The main thing I took away from this talk was that 10% of the vast quantities of information we have provide 90% of the usefulness. This is a good thing to bear in mind when facing the challenge of how much data is just on paper. All that data needs to be digitised and catalogued, and potentially anonymised… it’s not a fast process, so picking which data is digitised and shared is the first challenge.
If we share medical data, we have the potential to find out why certain illnesses, diseases and conditions develop. For example, we can find out if there is a correlation between developing asthma and living in cities – we can find high risk areas. There are huge privacy implications though; the argument about health insurance rates is often cited too. (Personally I don’t have health insurance so that argument is not a factor for me.)
Health data sets are made anonymous; that means that they strip away information that could personally identify you. They remove your name from the record. In some cases they keep your postcode. In other cases they keep your ethnicity. If you get hold of these two data sets and match them up, in some cases it is possible to identify individuals.
If, for example, you are the only 24 year old mixed race female in your postcode address, by matching up two or more data sets, it may be possible to find out if you in particular have a certain condition. Many people say that they ‘have nothing to hide’. However, thinking ethically about it, there may be implications further down the line. For example, if you develop a hereditary condition, and you are open about it because you are comfortable with that, one day your children may not be comfortable with that if they also inherit the condition and it clashes with their job prospects. They would prefer to be discreet but you would have already made a choice on their behalf.
I’m not sure how I feel. I think we ought to challenge the work culture, if fear of losing out on work is what holds us back from sharing data about health. Knowing more about health could make all our lives healthier. And anyone that becomes very unhealthy knows that your health is more precious than whatever job you have.
Another scenario is where a particular person has a rare condition, and a terrorist or something wants to find them and target them; they could use open health data to find where this person lives.
How could you stop data getting in the wrong hands? Is health data open to absolutely everyone, or just via the NHS and universities? Is it right to make health information accessible to anyone? Should it be truly ‘open’?
‘Oceans of Data’
Adam Leadbetter, Britsh Oceanographic Data Centre
This talk was about how oceanographers are trying to share data across Europe in order to get a fuller picture of what is happening. The data they share helps predict weather (as far as I understood). The major challenge they face is that different countries have adopted different terms to mean the same thing; in order to pool their information, they need to tag the terms in a universal way. The analogy the speaker used was this image about the meeting of Stevenson’s and Brunel’s railroads.
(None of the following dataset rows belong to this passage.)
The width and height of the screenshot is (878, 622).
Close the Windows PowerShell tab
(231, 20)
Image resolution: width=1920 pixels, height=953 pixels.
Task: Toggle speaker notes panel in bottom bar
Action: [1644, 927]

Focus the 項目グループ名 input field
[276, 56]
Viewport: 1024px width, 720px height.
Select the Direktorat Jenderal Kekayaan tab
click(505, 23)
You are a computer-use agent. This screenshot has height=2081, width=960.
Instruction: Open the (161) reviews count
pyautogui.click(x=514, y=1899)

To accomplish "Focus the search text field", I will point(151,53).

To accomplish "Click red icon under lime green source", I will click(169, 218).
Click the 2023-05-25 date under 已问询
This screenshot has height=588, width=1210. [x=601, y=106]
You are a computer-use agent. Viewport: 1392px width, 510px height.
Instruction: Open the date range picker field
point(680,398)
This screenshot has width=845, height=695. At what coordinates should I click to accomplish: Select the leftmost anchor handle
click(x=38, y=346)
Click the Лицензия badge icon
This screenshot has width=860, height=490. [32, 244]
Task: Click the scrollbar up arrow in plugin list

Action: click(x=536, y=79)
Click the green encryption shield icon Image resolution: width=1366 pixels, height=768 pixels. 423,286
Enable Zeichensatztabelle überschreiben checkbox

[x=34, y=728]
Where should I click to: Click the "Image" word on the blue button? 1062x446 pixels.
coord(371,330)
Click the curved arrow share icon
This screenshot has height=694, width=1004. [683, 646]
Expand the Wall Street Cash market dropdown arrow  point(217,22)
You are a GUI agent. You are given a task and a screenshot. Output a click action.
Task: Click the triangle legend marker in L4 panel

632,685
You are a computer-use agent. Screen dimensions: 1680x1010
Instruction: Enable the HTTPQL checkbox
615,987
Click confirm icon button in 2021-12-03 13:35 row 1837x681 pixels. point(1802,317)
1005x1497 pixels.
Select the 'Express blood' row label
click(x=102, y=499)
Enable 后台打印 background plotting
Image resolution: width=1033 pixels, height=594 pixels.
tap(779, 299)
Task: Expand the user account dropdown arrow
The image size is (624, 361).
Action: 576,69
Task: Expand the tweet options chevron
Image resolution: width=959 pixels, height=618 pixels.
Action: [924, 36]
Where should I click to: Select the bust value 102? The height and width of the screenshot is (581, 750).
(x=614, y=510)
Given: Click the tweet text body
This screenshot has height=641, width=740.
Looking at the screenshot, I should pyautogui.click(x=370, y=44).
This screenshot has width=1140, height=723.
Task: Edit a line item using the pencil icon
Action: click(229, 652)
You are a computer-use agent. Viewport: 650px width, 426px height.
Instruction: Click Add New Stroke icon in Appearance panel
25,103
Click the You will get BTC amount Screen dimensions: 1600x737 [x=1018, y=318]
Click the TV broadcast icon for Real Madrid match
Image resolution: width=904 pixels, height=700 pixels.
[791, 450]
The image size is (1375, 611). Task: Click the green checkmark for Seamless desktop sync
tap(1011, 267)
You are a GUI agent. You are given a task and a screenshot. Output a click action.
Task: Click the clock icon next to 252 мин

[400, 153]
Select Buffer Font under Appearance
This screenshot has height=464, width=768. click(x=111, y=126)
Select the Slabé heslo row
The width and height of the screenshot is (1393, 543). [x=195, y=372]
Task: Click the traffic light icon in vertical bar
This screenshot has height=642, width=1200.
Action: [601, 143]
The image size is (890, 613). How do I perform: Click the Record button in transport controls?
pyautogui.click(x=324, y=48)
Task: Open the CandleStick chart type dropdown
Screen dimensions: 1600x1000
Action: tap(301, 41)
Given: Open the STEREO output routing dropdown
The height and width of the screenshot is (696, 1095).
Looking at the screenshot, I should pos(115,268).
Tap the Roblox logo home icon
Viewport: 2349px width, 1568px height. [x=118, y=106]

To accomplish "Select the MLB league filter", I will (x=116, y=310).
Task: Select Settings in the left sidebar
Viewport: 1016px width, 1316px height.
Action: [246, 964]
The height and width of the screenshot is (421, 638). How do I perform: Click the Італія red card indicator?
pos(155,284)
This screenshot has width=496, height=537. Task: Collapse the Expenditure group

Because they are using different standards, there is chaos.
I imagine that this technical challenge of taking data and translating it into all the same language probably crops up in many different fields; from literal language translations to technical terms used by different groups.
One solution idea:
Develop a system that data can be put through to translate terms across fields. Save workers’ time having to manually tag all the terms; automate it instead. Make this system adaptable for any data set in any field – they would have to input what terms mean the same thing, and then let the programme do the rest.
If this already exists, the solution is to make sure that people know about it and can use it!
Some questions to leave you with
Should health data be available for everyone to look at? Why/why not?
What data might be useful to you in your work?
How might you start to find out about where that data might already be held? Perhaps your council already has it.
What could you do differently if you knew more about the people/things you want to affect?
How could you use large data sets, if you had access to them?
What fields in particular do you think open data would be the most useful?